The advertisements, which will run on the radio in both English and French as well as in print, don’t tell parents much they don’t already know. In one of them, the province reiterates that elementary students will be in class five days a week while secondary students will start the year in an adaptive model with “part-time classroom attendance.”

“To keep everyone safe, steps are being taken to maintain physical distancing through the use of social groupings, lunch in classrooms and limited interaction among students and staff,” the ad reads. “To learn about other health and safety measures in our schools, please visit”

Another ad touts the government’s involvement in the creation of the back-to-school plan while saying that everyone has “a role to play in safely reopening Ontario’s schools.”

“That’s why the Ontario government asked doctors, health officials, school boards and educators to help build a comprehensive plan to keep our kids safe. Working together, our plan includes physical distancing, putting more nurses in schools, masking, enhanced cleaning and hand sanitization and other measures to ensure the wellbeing of students and school staff.”
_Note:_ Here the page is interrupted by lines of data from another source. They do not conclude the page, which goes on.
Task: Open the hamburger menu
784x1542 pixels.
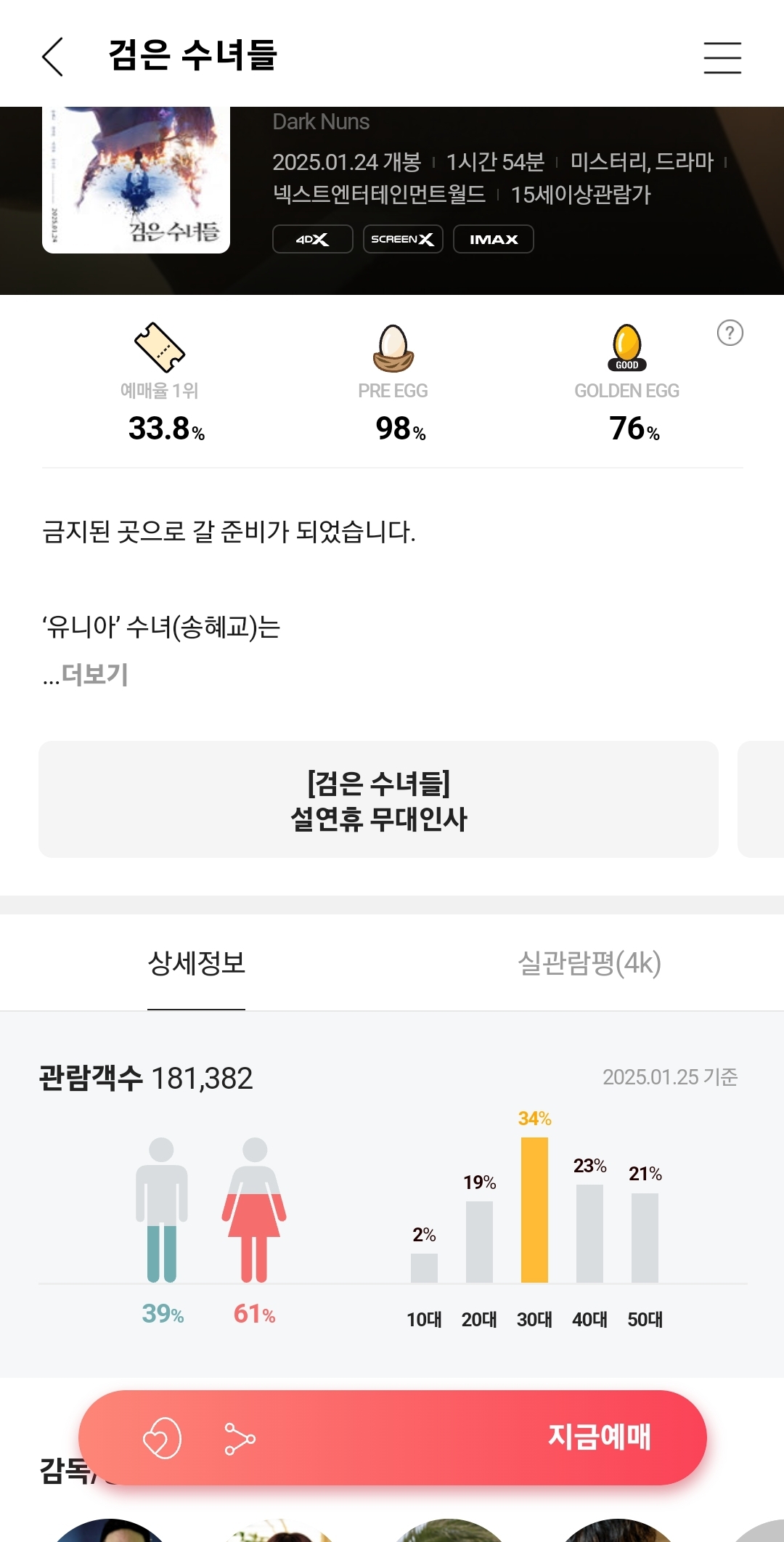Action: pos(722,57)
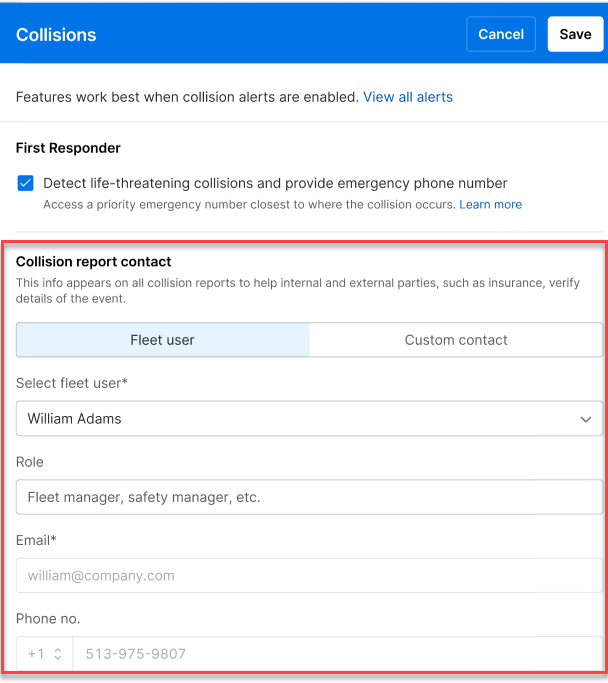Open the View all alerts link
Image resolution: width=608 pixels, height=683 pixels.
408,97
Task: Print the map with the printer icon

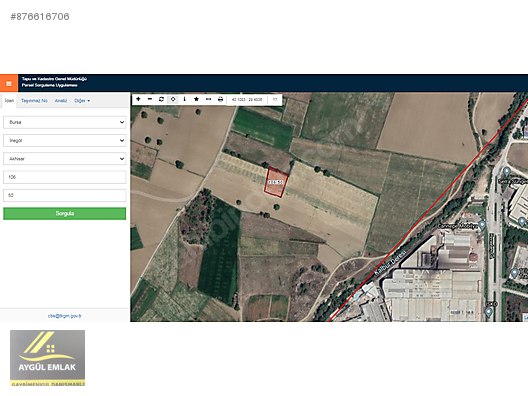Action: click(220, 99)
Speaking to reporters on Tuesday afternoon, Ontario Premier Doug Ford said the advertisements are critical in order to communicate with parents.
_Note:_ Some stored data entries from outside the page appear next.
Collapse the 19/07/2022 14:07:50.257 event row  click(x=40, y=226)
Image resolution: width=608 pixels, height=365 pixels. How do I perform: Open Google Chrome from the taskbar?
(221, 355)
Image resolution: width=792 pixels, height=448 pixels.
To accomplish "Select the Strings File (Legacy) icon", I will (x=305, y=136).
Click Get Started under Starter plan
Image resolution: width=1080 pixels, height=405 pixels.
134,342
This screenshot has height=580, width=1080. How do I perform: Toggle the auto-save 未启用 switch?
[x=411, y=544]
“Maybe I'm wrong but I think it's so important to communicate with parents,” the premier said.

“We won't stop communicating. And I think that's the key to the success of Ontario and the residents here. Imagine if we didn't have any ads and no one knew what was going on. That'd be terrible.”

back-to-school ads

Ford would not say how much the advertisements cost, only saying that the advertisements are part of a wider public awareness campaign strategy used throughout the pandemic about a variety of issues. The price tag of the total campaign will be presented to the financial accountability office.
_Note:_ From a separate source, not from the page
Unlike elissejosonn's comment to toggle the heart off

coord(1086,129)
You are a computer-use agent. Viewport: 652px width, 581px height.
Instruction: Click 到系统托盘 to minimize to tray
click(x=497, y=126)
Opposition leaders have argued the money spent on the advertisements could have been put to better use hiring teachers or personal protective equipment for the classrooms. In a statement, NDP Leader Andrea Horwath said that Ford is “doling out a secret amount of public money on wasteful propaganda to promote his crowded classrooms scheme.”

“Mr. Ford should be listening to and responding to the legitimate fears of parents, teachers, education workers and health experts. Instead, he’s gaslighting them with ads promoting a bargain basement scheme,” Horwath said in a statement.

“Every dime spent on these partisan defensive ads should be spent on a safe September.”

Liberal Leader Steven Del Duca said that one of the advertisements was released on Friday and has aired more than 500 times.

“Ford’s ads were cooked up by the same team that ordered propaganda stickers to be added at the gas pumps across Ontario and who spent millions of dollars producing illegible blue licence plates,” Del Duca said. “It’s typical of Doug Ford. Rather than investing so that our students and education workers can safely get back to the classroom, he’s spending tax-payer money to mislead Ontarians.”

Ontario advertisements for back to school

But Ford argued that all levels of government use advertising to get important messages across to the public.

“I think it’s critical that we inform the people, we inform the parents. I think it's a no brainer. It'd be terrible if we didn't run ads,” he said. “Running ads is the right thing to do.”

The Progressive Conservatives say the advertisements have been approved by the auditor general and meet current guidelines for government advertising.

Ford announces funding for new Catholic school

The advertisements were released just before Ford held a news conference in Etobicoke alongside Education Minister Stephen Lecce announcing $16 million in funding to build a new Catholic school in the area.

The funding is part of the government’s previously announced $12 billion investment meant to help build, expand and renovate schools in Ontario.

The Toronto Catholic District School Board facility will accommodate 600 new students and open up 33 more child-care spaces.

“We're building a better education system, one that will equip our students with the skills to succeed in the modern economy, including hands on learning in skilled trades, basic math skills, financial literacy and coding, regardless of race, religion or background,” Ford said.

“Every child should have a good start in life, every child should have a solid foundation for success.”